2. The labels liberal and conservative are used as weapons, and dishonest ones at that. If you declare that you are a conservative, how am I supposed to know who you are aligning yourself with. Conservatives are a poorly defined group that is at once the William F. Buckley Jr., the KKK, John Stossel, white supremacists, the Koch enterprises, Newt Gingerich, Donald Trump, or fiscally responsible government. Liberals have the same problem with self declaration. If you declare you are a liberal, am I supposed to believe you are a socialist, communist, like Jimmy Carter or Barack Obama, want healthcare as a human right or want Social Security to be continued in public hands?

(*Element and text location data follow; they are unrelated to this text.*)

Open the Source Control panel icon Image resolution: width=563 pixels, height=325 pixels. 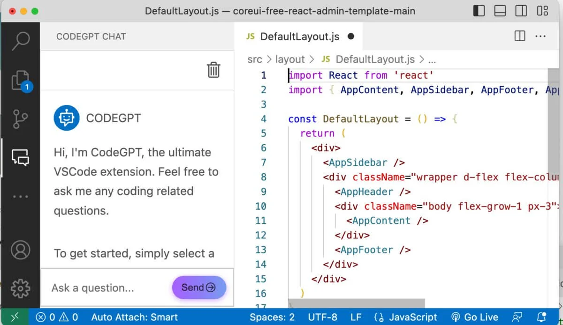(x=21, y=118)
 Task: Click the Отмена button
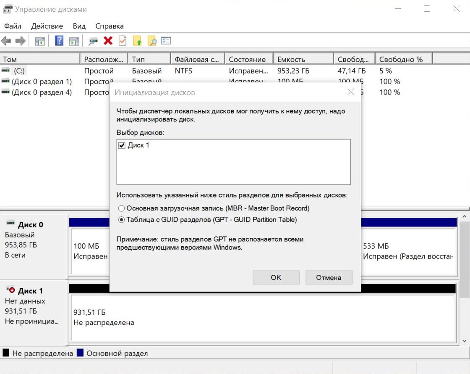click(329, 277)
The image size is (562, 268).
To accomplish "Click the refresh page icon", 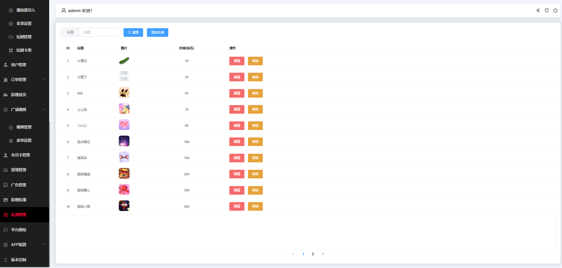I will (547, 10).
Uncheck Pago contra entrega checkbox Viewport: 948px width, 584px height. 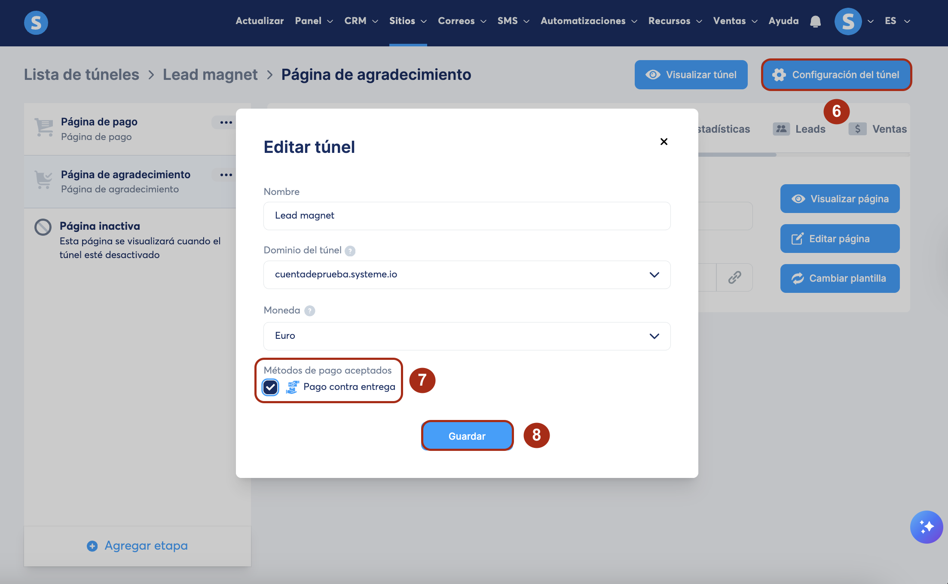click(270, 387)
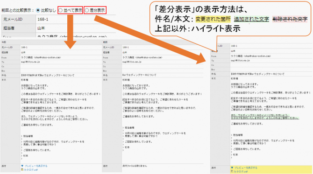Select the 比較なし radio button
This screenshot has width=313, height=174.
tap(38, 10)
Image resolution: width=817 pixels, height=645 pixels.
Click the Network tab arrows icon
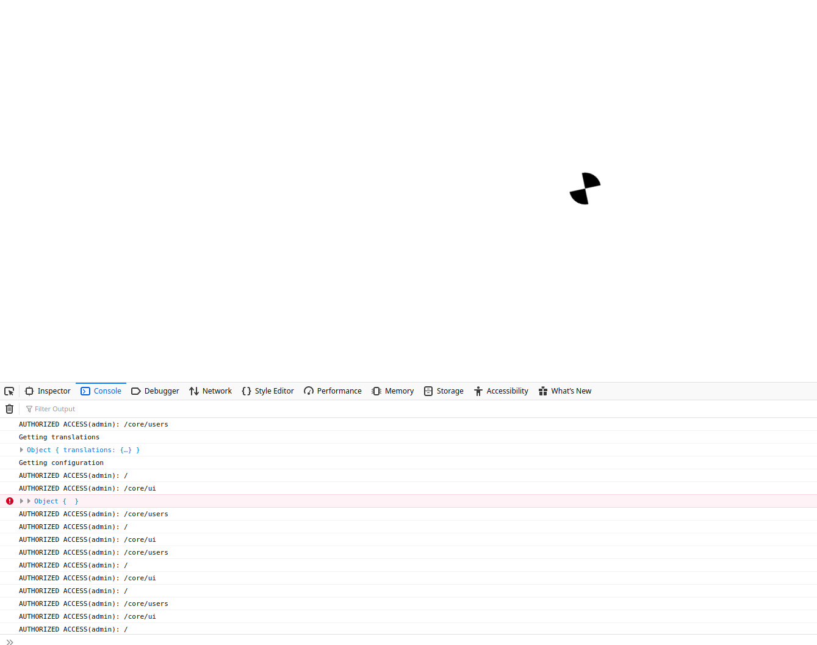coord(193,391)
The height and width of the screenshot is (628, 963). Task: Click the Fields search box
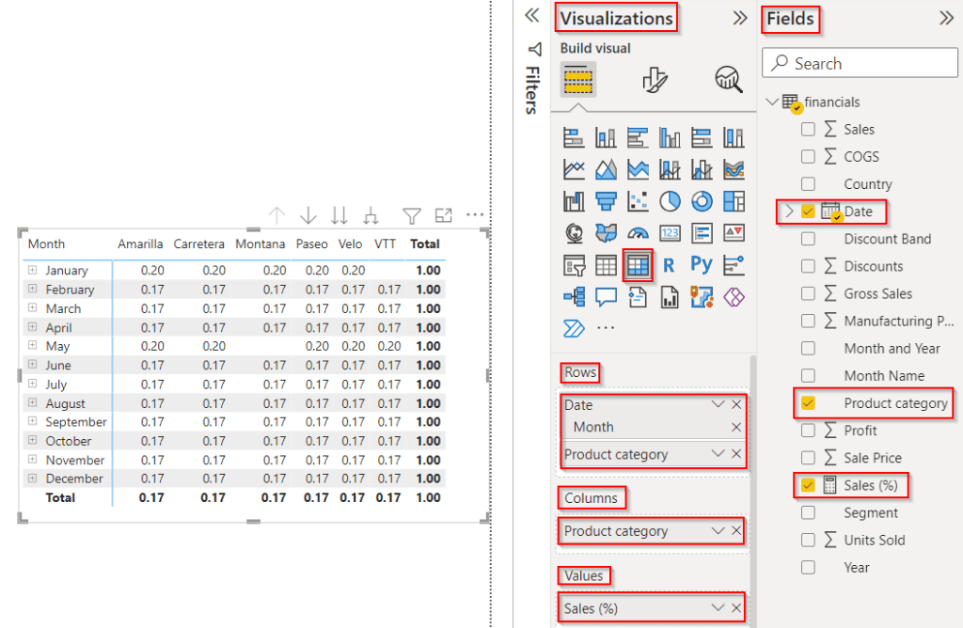tap(860, 63)
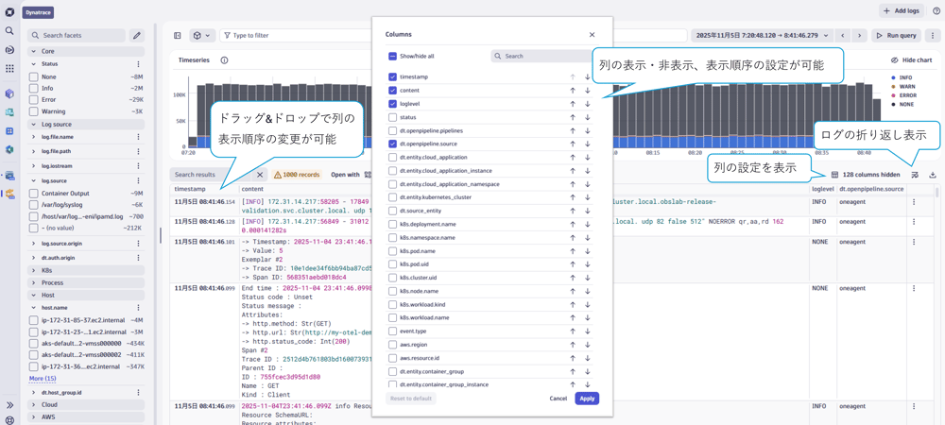Image resolution: width=945 pixels, height=425 pixels.
Task: Check the Error status facet
Action: point(34,99)
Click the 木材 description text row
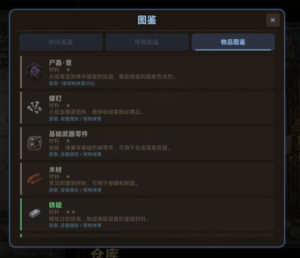300x258 pixels. pos(94,183)
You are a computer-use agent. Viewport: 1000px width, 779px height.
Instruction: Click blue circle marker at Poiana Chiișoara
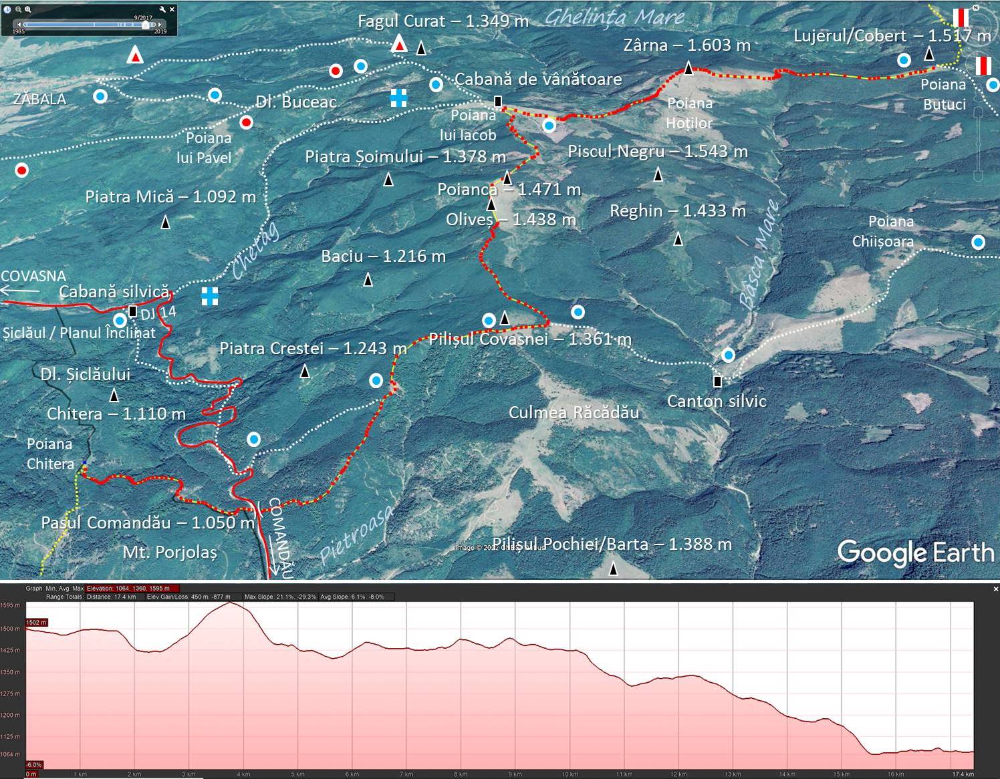[978, 242]
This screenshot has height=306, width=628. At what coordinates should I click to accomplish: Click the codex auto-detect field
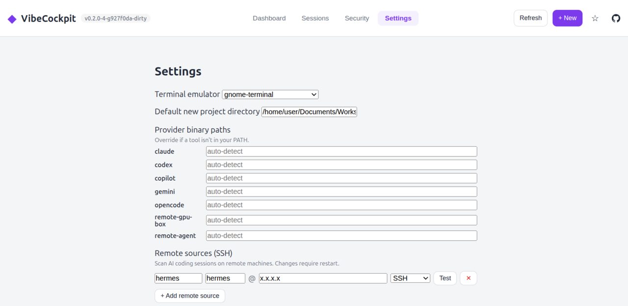click(341, 165)
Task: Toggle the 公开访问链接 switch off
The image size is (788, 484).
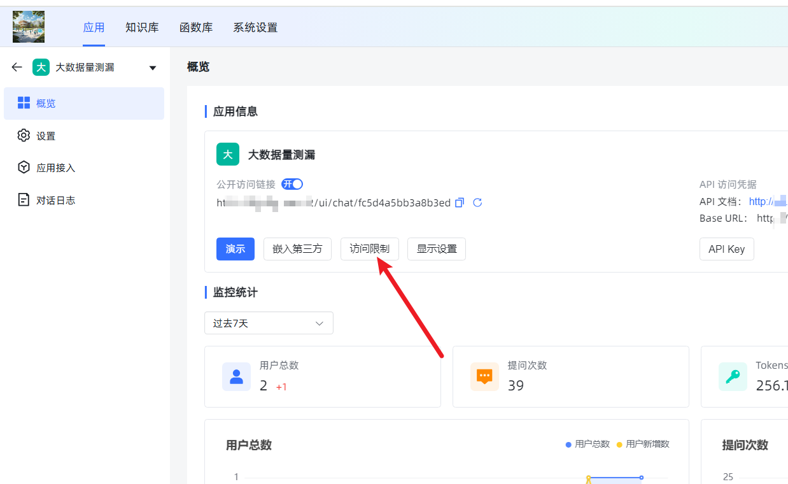Action: (292, 184)
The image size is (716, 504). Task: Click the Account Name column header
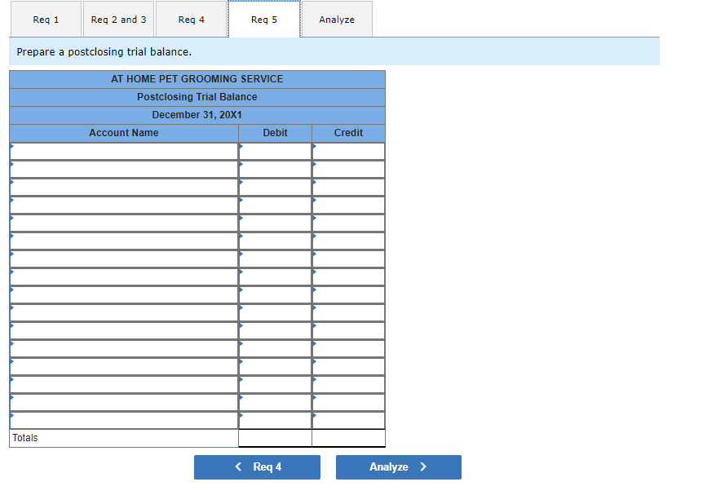tap(123, 132)
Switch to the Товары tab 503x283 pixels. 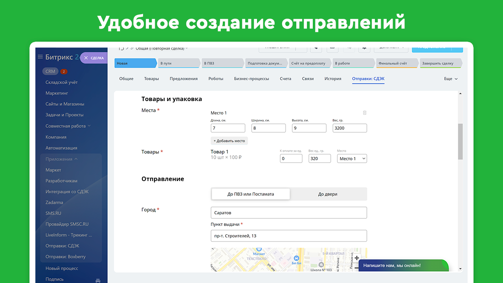151,79
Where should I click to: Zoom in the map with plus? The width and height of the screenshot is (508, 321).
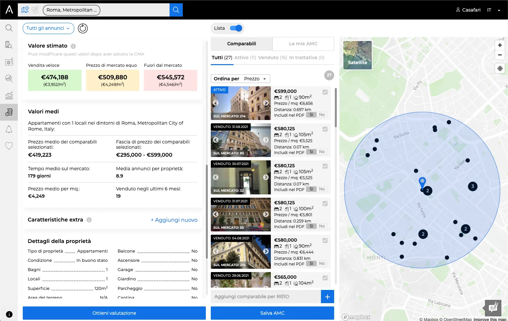tap(500, 45)
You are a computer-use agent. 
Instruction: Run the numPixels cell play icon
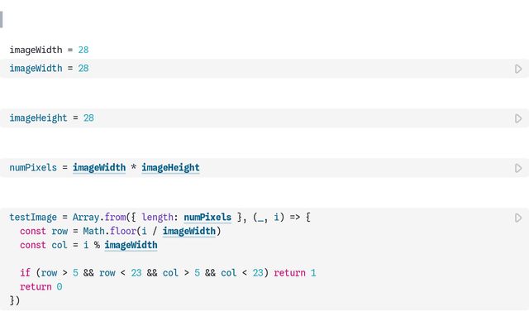click(x=518, y=168)
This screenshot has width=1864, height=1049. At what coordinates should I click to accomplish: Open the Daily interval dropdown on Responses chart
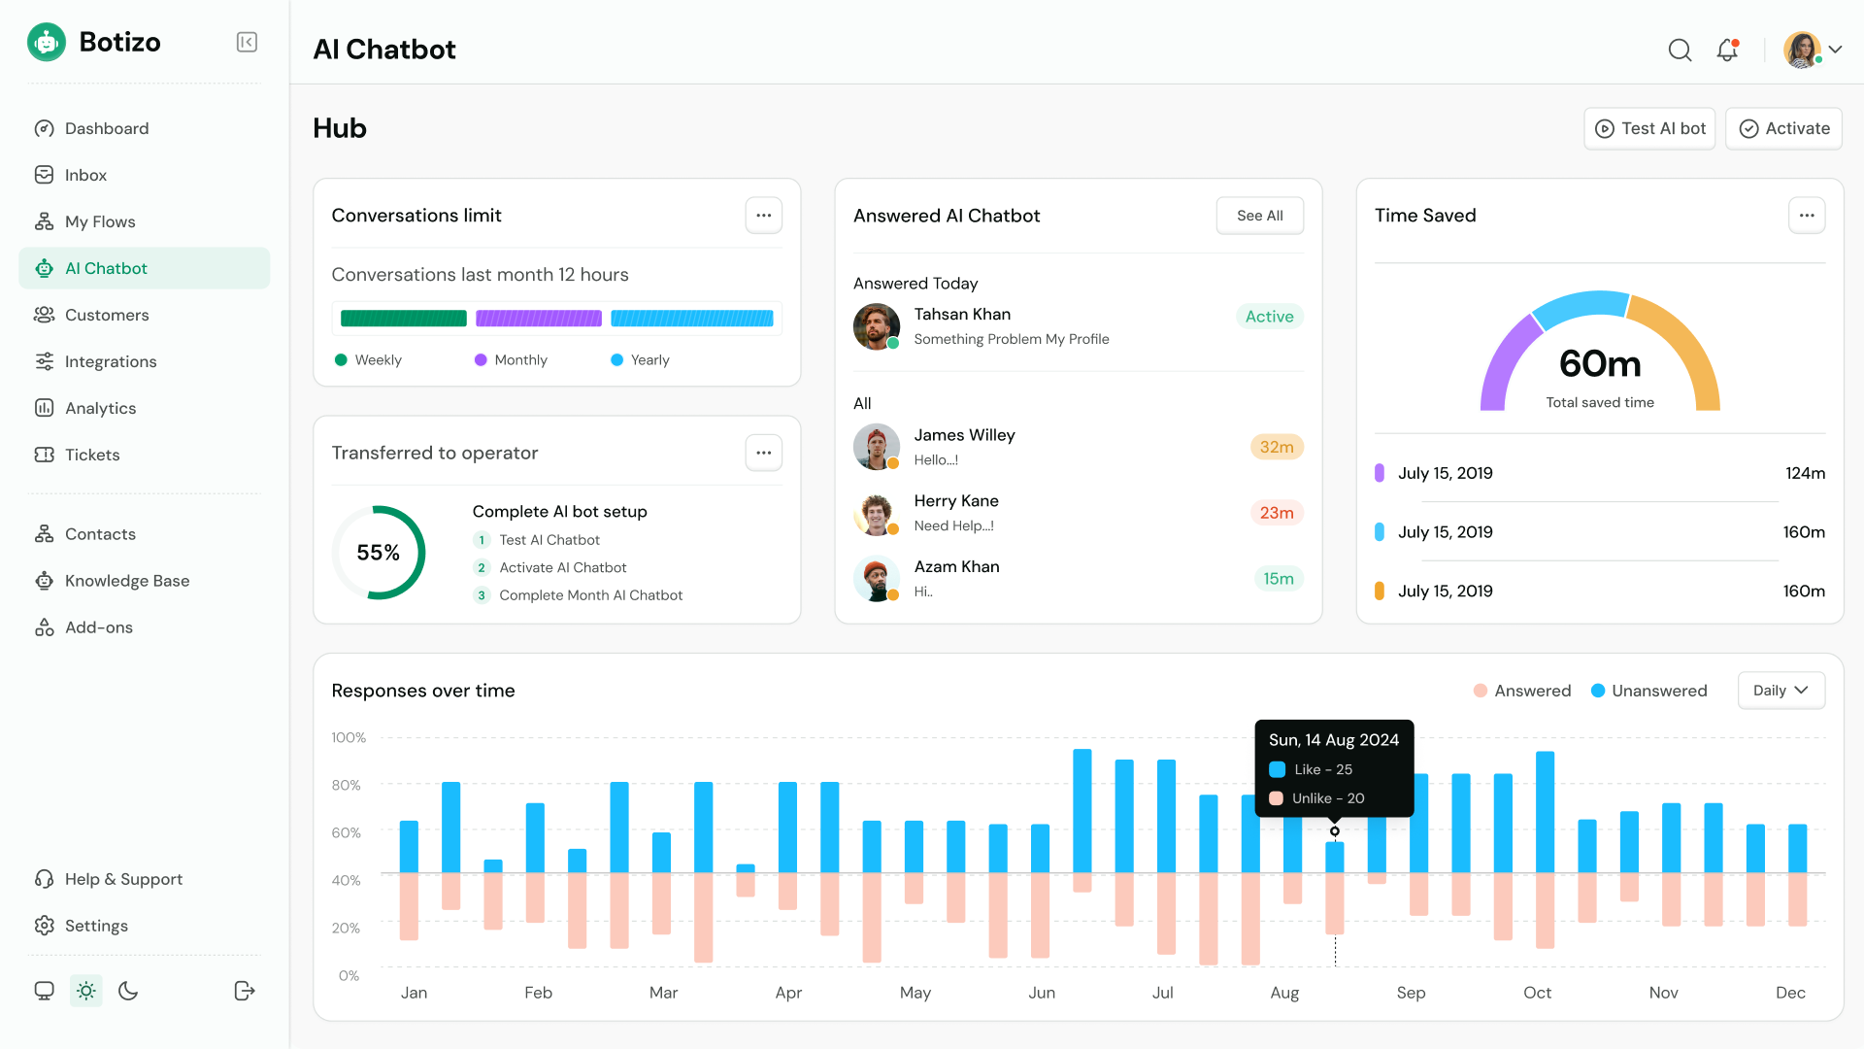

3. If you are going to claim that you are speaking the truth, be prepared to actually speak the truth by doing your research, not like the contemporary flat-earthers who haven’t got a snowflake’s chance in hell of being right. 

4. It is not me you are angry with but because you hold certain views that make me an enemy, you believe it is your patriotic duty to be angry with me, or you can’t help yourself. I can actually be a very good friend. And if you’re interested in a conversation, “Iron sharpens iron.”

5. Make your patriotism about the best values of the nation, not the symbols. It is too easy to twist the meaning of symbols. Remember that the Republican party in its beginnings fought for the rights of black and brown people. Not so much today. 

6. It’s not all about you, or me. In fact, it is about the wellbeing of all of us together. Any rule that seeks to divide the people arbitrarily is not a rule that should be in place. 

7. Asking whether we are better under one administration or another is a misleading question.

8. Many of our laws do not square with reality or the best interest of the nation. They serve the monied capitalists who have spent prodigious amounts of money to avoid restraint, even when what they do harms people.

9. If you are more ready to thrash your opponents than have a conversation with them, use rhetorical obfuscation instead of some version of the facts that can be publicly justified, then you are not part of the solution. You have become the enemy of the United States and of all openhearted and decent people. You have worked for the dissolution of the Republic, the flag, the nation. And if in addition you make the claim to being Christian, you have traded the truth for lies, and betrayed Christ and his kingdom. 

If you’re angry at my statements here it is almost a sure bet that you have some work cut out for you discovering the truth of the issues. If you are happy to discount me, call me a heretic, or otherwise justify defaming me, I suggest that you have lost your way and that you are not on the way, no matter what else you are doing in your life, no matter what position you hold, no matter who you are associated with, or how much money you have or don’t have.

I make reality including God and the universe at our best current comprehension of them the foundation, seeking the truth in love the mode of operation, conversation the mode of public intercourse with the goal of mutual benefit in a non-zero sum game.

If you are trusting Facebook, Twitter, Snapchat, Instagram, or any of a wide variety of other platforms, you are making a mistake. Even now foreign actors have taken over pages of our fellow citizens, and created their own pages, spewing divisive rhetoric to throw us all under the bus. Though I haven’t posted in a while, I bet Facebook will put this post low in the feed rankings, because I am asking for a moral transformation in people who have been hijacked by the current political dialog. I may be wrong.

why are we so angry?

This feature of life in the United States is more on the forefront than it has been for a long while. Feelings of anger are often pointed at individuals we are associated with, and the political divisiveness often cuts off every effort of dénouement, of conversation, of deescalation. The air is filled with words that are meant as curses, “left, right, socialist, fascist” without ever making an effort to understand what people really believe, want, or think. And when conversation goes sour, for want of facts, or problematic ideological affinities, people begin to redefine terms to simplify their associations instead of having conversations.